● Activity
Transcribe exactly the lines from the one holding "How do I perform: Expand" to the end of the data below, including both of those lines and no others.

● Material provided

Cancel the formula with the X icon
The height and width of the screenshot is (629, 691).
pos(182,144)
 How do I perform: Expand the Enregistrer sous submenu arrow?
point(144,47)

● Task solution
 How do I perform: Expand the Enregistrer sous submenu arrow?
point(144,47)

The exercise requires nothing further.